O Coronel Diogo Salles comprara um sítio para situar-se no Maranhão aonde se mudara
por certos desgostos:
Coronel Diogo, filho de meu parente Capitão Xavier, a
quem assisti em seus desgostos,
é possível esteja o inimigo em sua Fazenda do Serrote?
— Nem no Serrote do Piauí nem no Serrote do Ceará
e se acaso meu pai o acolheu
não o há de matar na rede de hóspede
mas vai pô-lo a caminho quando saiba
quem é Vicente da Caminhadeira.

— Não, meu parente, não se apeou à minha porta.
E na Fazenda Santa Cruz, a caminho de Quixeramobim,
dois de seus cabras se entregaram à morte de joelhos aos pés de minha
madrinha Francisca
e ela mandou espreitar a casa e as fazendas do Capitão-Mor Lessa
e em cinco dias e cinco noites de espreita — nada;
passei a Crateús e por suspeita
voltei ao Serrote do Capitão Salles
passei a noite ao pé da casa espreitando os movimentos dela
e entrei no alpendre com o primeiro sol
fui honrado pelo Capitão, comi sua coalhada, o requeijão e a tapioca
descansei em rede cheirando a capim santo
segurei-me com o velho ele não proteger Vicente Lopes
que enquanto eu vivesse, meu serviço era procurá-lo onde quer que soubesse dele.

Talvez o bandido esteja na casa do sogro em Poço dAgua:
foram vinte e nove dias até Poço dAgua, Piauí,
com os cavalos, os vaqueiros e a matutageiú de meu irmão Eufrosino:
tomei o velho de improviso e nada achei
apertei-o pelo genro, descobriu que há seis dias
dali tinha partido a chamado do Alecrim
que saía tal dia de muda para Pedras de Fogo, Paraíba,
voltei, segui ao Alecrim

antes de chegar a Vila Nova soube que estava no Serrote do velho Salles
ali mesmo fui procurá-los
Vicente da Caminhadeira estava fora da casa invadida por minha fúria
o Coronel Alecrim escapou num paiol de algodão, onde perdeu o nariz que era suposto:
nada fiz e fico contando com mais dois inimigos fortes.

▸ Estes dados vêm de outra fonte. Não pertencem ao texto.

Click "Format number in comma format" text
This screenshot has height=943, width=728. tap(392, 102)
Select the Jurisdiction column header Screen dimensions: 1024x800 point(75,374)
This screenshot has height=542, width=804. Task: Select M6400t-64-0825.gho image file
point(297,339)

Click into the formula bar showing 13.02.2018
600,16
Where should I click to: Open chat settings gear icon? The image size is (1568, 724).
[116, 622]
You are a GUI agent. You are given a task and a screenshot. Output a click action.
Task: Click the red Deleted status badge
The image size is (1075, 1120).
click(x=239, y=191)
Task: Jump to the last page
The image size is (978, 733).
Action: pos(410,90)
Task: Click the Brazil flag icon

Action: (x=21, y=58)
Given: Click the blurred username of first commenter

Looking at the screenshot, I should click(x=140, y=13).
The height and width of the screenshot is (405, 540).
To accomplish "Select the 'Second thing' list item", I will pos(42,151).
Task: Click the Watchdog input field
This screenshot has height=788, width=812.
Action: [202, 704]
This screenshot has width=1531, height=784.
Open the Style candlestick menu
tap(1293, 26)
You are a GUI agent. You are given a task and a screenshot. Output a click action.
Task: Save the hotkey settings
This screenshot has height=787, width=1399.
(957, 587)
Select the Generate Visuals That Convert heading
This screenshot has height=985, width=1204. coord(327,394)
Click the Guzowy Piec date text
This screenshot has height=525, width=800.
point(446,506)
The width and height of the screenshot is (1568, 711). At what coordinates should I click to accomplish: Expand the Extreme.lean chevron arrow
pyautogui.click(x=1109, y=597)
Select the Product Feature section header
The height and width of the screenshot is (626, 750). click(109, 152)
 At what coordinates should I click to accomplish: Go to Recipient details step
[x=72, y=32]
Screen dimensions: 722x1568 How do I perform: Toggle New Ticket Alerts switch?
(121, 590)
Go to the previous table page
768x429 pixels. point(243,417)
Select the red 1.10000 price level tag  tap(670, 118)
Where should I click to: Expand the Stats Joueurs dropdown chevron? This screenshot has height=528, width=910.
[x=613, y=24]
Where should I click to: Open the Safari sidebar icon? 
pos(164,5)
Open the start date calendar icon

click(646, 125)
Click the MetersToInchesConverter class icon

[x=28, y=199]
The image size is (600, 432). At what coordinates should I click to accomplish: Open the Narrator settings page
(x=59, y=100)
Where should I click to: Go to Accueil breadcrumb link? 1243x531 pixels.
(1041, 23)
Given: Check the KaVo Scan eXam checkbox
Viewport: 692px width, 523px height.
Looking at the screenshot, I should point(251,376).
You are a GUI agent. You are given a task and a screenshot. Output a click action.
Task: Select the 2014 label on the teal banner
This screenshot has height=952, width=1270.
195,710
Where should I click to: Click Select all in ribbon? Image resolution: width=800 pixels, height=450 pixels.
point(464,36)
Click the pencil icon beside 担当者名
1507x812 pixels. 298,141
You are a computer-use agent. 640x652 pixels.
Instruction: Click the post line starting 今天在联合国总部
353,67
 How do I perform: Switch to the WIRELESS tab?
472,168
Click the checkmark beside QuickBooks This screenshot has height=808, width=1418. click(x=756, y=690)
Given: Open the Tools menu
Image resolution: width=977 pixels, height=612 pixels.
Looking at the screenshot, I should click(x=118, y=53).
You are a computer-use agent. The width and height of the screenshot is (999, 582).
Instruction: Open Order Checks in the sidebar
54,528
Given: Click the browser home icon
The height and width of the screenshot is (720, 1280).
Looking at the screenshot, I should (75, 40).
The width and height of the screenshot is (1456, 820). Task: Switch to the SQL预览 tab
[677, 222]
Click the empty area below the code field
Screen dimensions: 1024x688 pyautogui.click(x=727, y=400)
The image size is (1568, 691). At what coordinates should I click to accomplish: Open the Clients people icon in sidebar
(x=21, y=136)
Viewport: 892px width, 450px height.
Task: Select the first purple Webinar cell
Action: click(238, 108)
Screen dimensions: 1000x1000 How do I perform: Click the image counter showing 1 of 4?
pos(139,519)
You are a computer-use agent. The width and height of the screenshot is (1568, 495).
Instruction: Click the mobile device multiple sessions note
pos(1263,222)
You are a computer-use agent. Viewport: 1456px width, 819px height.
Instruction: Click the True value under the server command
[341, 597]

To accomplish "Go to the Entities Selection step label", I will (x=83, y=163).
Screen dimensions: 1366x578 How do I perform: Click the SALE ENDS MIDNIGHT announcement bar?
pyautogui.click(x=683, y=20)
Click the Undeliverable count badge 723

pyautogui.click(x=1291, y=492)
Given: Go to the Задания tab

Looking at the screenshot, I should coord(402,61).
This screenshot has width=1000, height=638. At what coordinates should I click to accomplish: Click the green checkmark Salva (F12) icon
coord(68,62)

Voltei para Pitombeiras, fazenda de meu irmão Eufrosino, sete léguas,
ia despachar um positivo a Pedras de Fogo
chega uma carta de mulher, inimiga de Vicente Lopes:
— "quer notícias certas, me apareça — "
apareço
apresentou-se um homem
vinha de Nossa Senhora do Ó e dava certeza de estar Vicente Lopes
na Vila de Igarassu, Pernambuco
voltei, preparei-me e segui para Igarassu
pois enquanto eu vivesse, meu serviço era procurá-lo onde quer que soubesse dele

E depois de duzentas e tantas léguas de viagem
cheguei a Nossa Senhora do Ó
tomei a casa de meu parente, Capitão André Cursino Cavalcanti
e aconselhou-me:
devia seguir para o Engenho Monjope, de nosso parente, Capitão-Mor João
Cavalcanti de Albuquerque
o senhor mais rico e forte daquelas terras
contei-lhe meu destino
não quis mais que eu saísse:
seus homens é que vão a Igarassu para a missão
e um dos meus para reconhecer:

Vicente Lopes estava tocando viola num forrobodó
— "é aquele":
os homens de meu parente dão duas voltas no salão e o tocador de viola cai
com o peito varado e a bala ainda traspassou o coração de uma rapariga da festa:

na sala grande do Engenho Monjope
o Capitão-Mor abriu a garrafa de vinho do Porto
bebemos em honra de meu defunto irmão
e a Sinhá acendeu no oratório uma vela
à sua alma desagravada.

"Capitão, antes de voltar, quero ir eu mesmo a Igarassu
enfiar o dedo e o cano de minha garrucha no buraco da bala de Vicente Lopes de
Negreiros"
chamou de novo os homens que juraram:
"vá em paz, meu parente, o morto é morto e se ressuscitar em qualquer parte,
de Pedras de Fogo para cá, terras de Pernambuco,
deixará de ser vivo:
vá em paz, os meus homens não mentem"

E depois de onze meses
considerei
descansar meu irmão na sepultura e minha
fadiga em minha casa:
meu pai deu provimento.

Naquele tempo
preparava Eufrosino uma cavalaria para Vila dos Brejos
e Antônio Mourão urna outra
para ir a Caxias, Maranhão:
lá podia comprar terras de uma herdeira de meu avô
anexas às de meu pai e eu podia
escolher um sítio e situar-me entre os irmãos.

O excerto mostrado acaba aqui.